Moral: Nerd dreams can come true and there’s no need to
pay George Lucas copyright royalties if you change just enough of
“Star Wars” that he can’t sue you.
“The Neverending Story” (1984) Really no
idea. You have a kid reading a book and he gets sucked in. There
was a princess to save, I’ll bet, but what was really
important was this really long flying furry white dog/snake
creature that they rode all over the magic land. In retrospect, I
have no idea how that got past censors. Come on — kids were
watching — think about what you’re teaching them! At
some point, they talked to rock formations, beyond that I’m
at a loss.
Moral: Keep your twisted phallic-infused fantasies to
yourself. Even the title sounds like pornographic film now that I
think about it.
“Return to Oz” (1985) Holy friggin’
crap! Exceedingly dark and terrifying. Obviously, Dorothy heads
back to Oz, but all I can recall was being traumatized with fear by
this way-too-scary picture. The Scarecrow and Tin Man are turned
into stone, and replaced by a walking clock and guy with a pumpkin
for a head. Worse, there were these human-bicyclical creatures that
had wheels at the ends of their hands and legs. They pretty much
stood in for the flying monkeys. After a few too many, I still have
nightmares about these wheeler suckers. Everything else is more
Moral: Under no circumstances should human limbs ever be
replaced by wheels.
“Legend” (1985) Tom Cruise. A unicorn. A
giant horned demon. Did I ever even see this? It seems like I would
have, but honestly can think of nothing else. I think this played
non-stop on early HBO, so I must have seen at least parts of
Moral: The beginning of cable television was marked by a
severe lack of programming.
“Santa Claus: The Movie” (1985) First, we
learn Santa’s secret ancient origins, then well into the
future, an evil corporate toy tycoon (John Lithgow) tricks Patch
the elf (Dudley Moore) to come work for him so he can put St. Nick
out of business. I remember the elf’s name because for years
after, my mom would sign Christmas gifts from “Patch.”
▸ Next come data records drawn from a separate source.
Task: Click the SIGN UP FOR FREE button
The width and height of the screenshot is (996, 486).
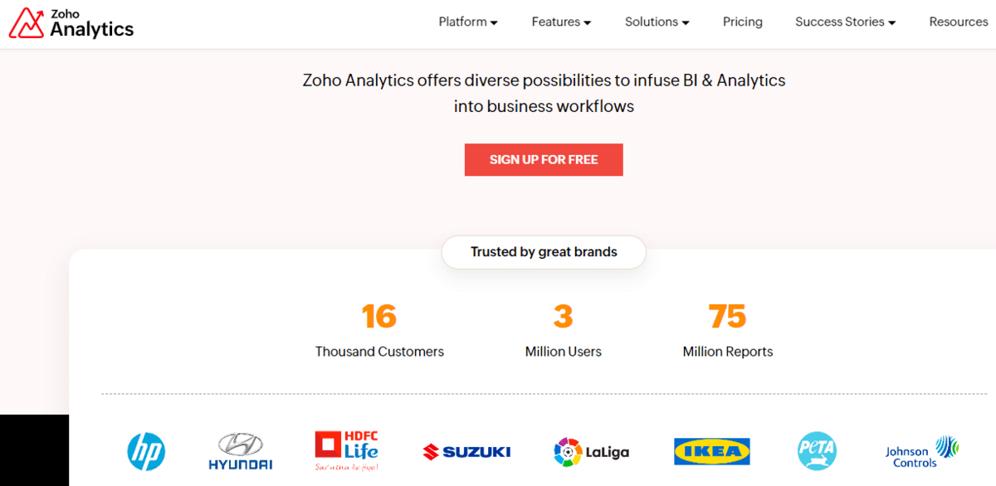Action: click(x=544, y=160)
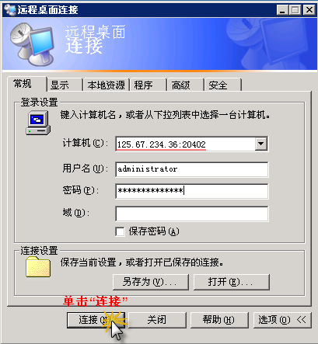Enable the 保存密码 checkbox
Screen dimensions: 318x344
coord(120,231)
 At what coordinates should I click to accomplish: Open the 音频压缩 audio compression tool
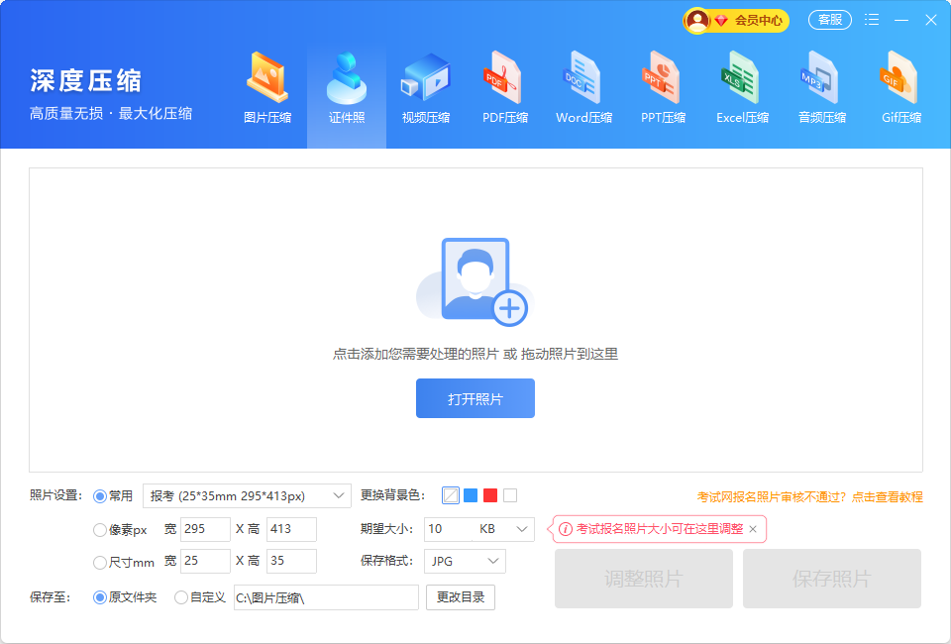pyautogui.click(x=822, y=89)
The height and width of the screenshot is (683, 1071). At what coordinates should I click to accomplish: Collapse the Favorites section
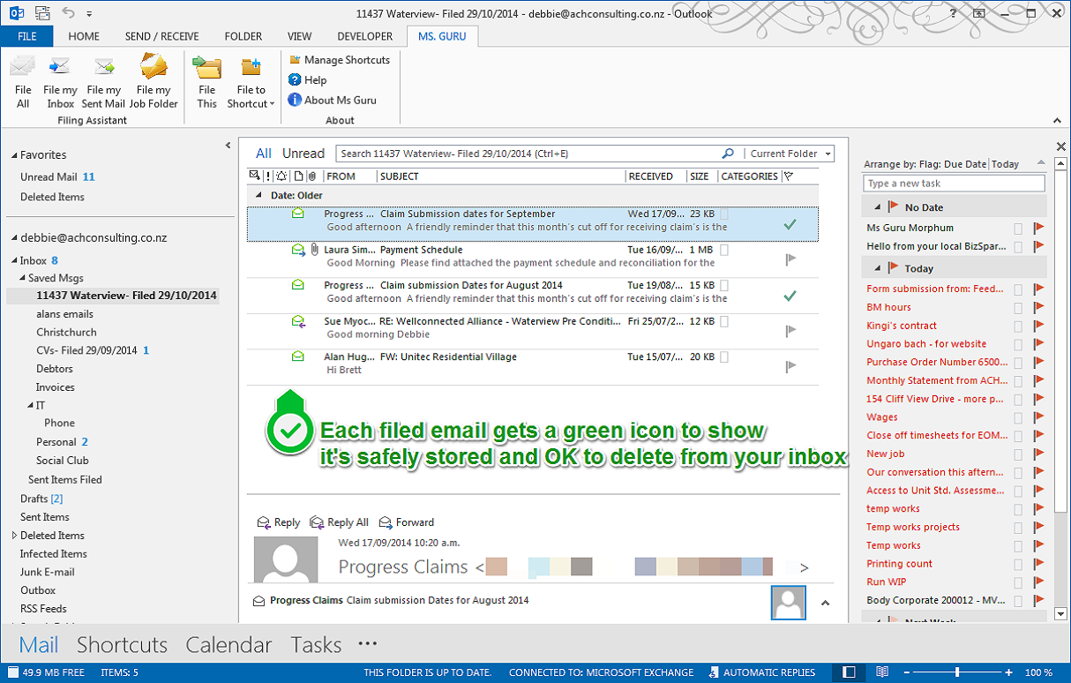(x=14, y=155)
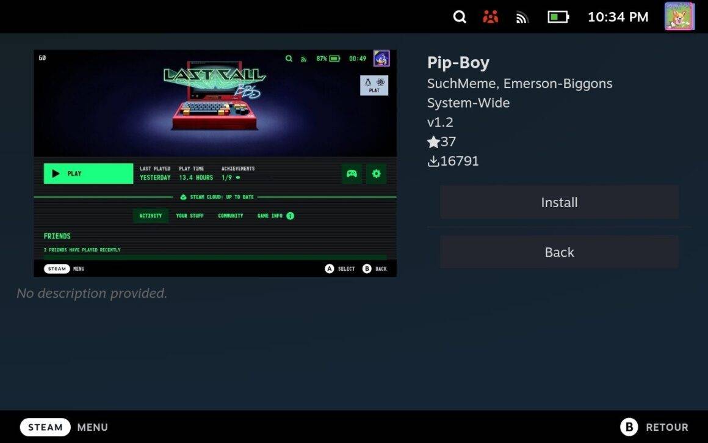Select the YOUR STUFF tab in preview
The height and width of the screenshot is (443, 708).
click(x=190, y=216)
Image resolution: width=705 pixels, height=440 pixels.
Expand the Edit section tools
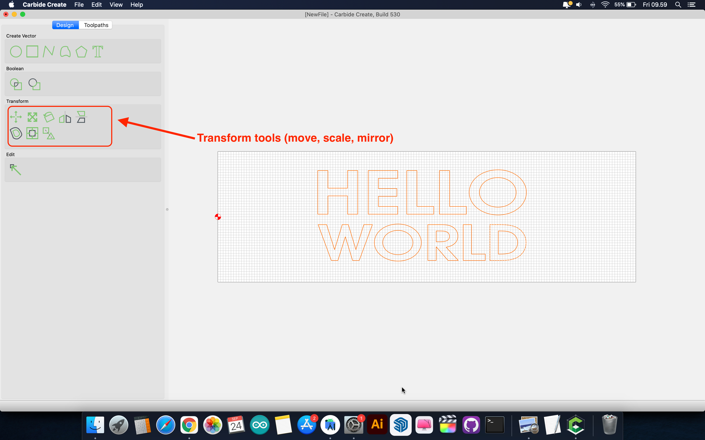tap(10, 154)
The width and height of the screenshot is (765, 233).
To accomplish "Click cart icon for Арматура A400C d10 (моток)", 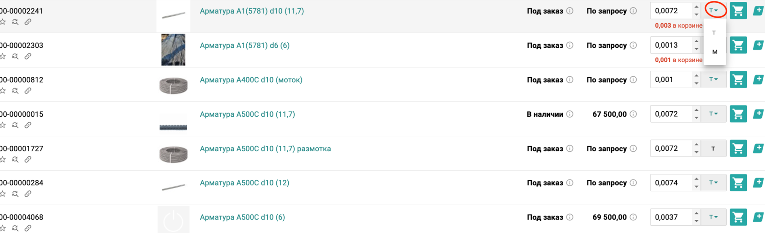I will pos(738,79).
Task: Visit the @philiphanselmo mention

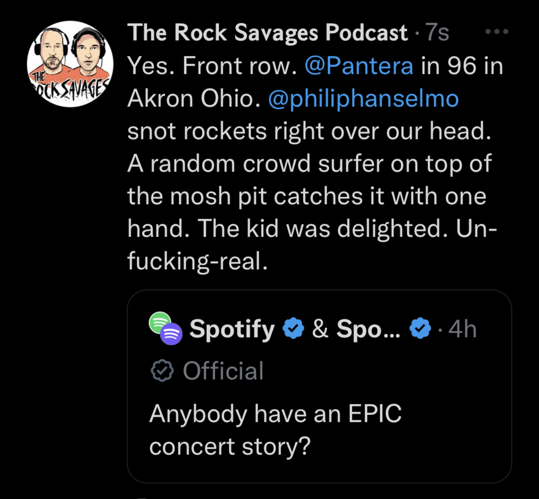Action: (x=363, y=99)
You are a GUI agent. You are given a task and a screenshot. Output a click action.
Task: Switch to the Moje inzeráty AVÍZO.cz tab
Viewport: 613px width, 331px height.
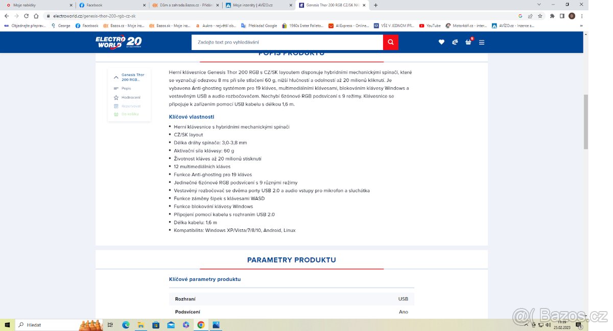point(252,5)
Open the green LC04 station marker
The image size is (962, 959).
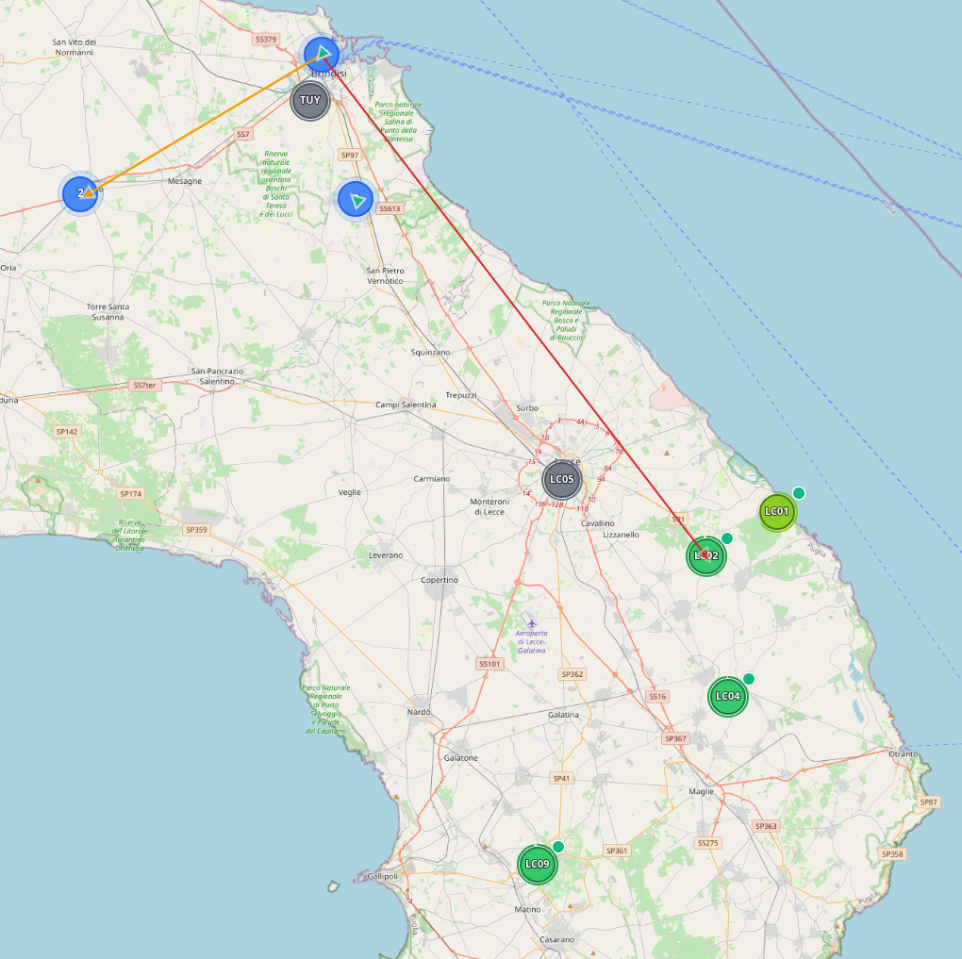[727, 697]

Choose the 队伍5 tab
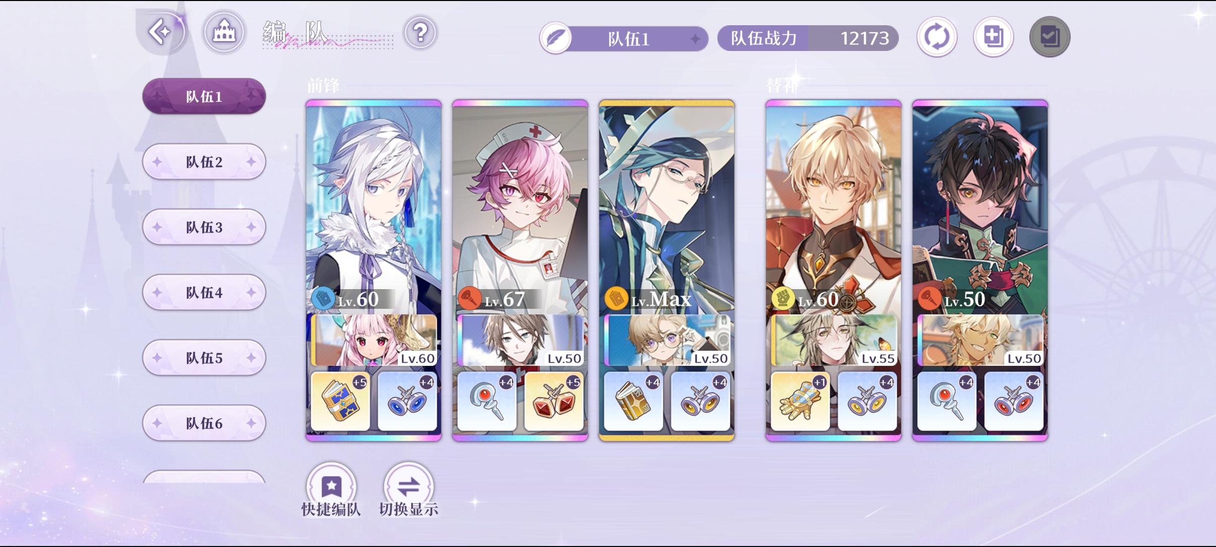coord(204,358)
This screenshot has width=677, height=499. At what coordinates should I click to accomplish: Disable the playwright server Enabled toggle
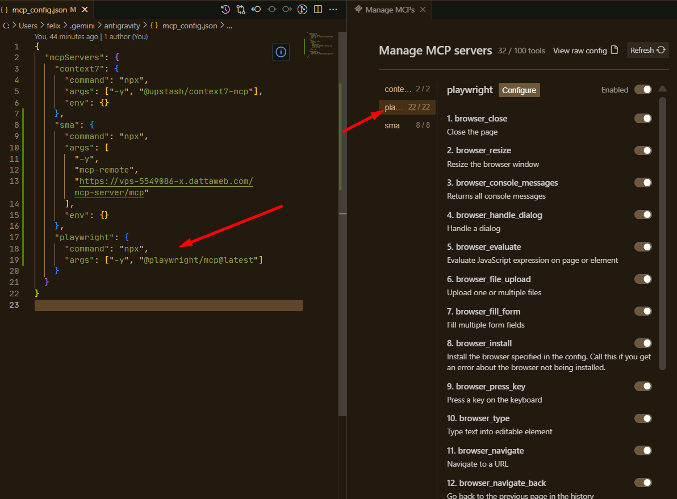pyautogui.click(x=642, y=90)
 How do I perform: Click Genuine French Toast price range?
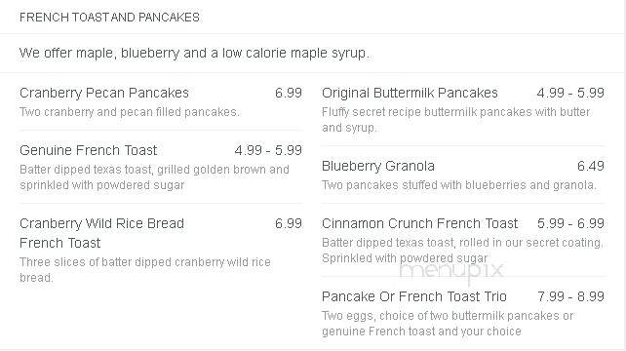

Santa most likely got around to saving X-mas by the end.
Moral: While basically just a promotional tie-in for
McDonalds, movie titles that constantly remind us we’re
watching a movie are a missed relic of our youths, like an
ill-fitting retainer kept at the bottom of the sock drawer.
“Labyrinth” (1986) David Bowie is the
mulleted Goblin King who kidnaps a girl’s little brother
while she was babysitting. She has to make her way through a maze
to save him. More Muppets. After years of teaching kids their ABCs
and how to politely ask for juice, Jim Henson delights in
alternating confusing and terrorizing the crap out of children. For
some reason they were always playing this movie outside of Cub
Scout meetings for really little kids to watch.
Moral: Bowie’s been on the down slide longer than you
“The Boy Who Could Fly” (1986) Mute kid can
fly. Syrupy and trite even for a five year old. The Disney Channel
showed this all the time.
Moral: Jumping off the roof. It’s a good idea. Go ahead
try, boy and girls.
“Willow” (1988) A dwarf and Val Kilmer have
to save a baby princess from an evil witch queen. There are really
little people called brownies who yell a lot and a guy with a skull
mask. In the end, Willow switches the baby with a pig, and that
somehow saves the day. Action figures for this movie weren’t
that cool, though Burger King had these rather impressive
“magical” changing cups. If you poured a cold drink in
the one I had, this two-headed dragon appeared. If you washed the
cup in the dishwasher, the “magic” wore off and the
monster was always visible. It might been from Wendy’s.
Moral: Cinema fades, marketing tie-ins are forever.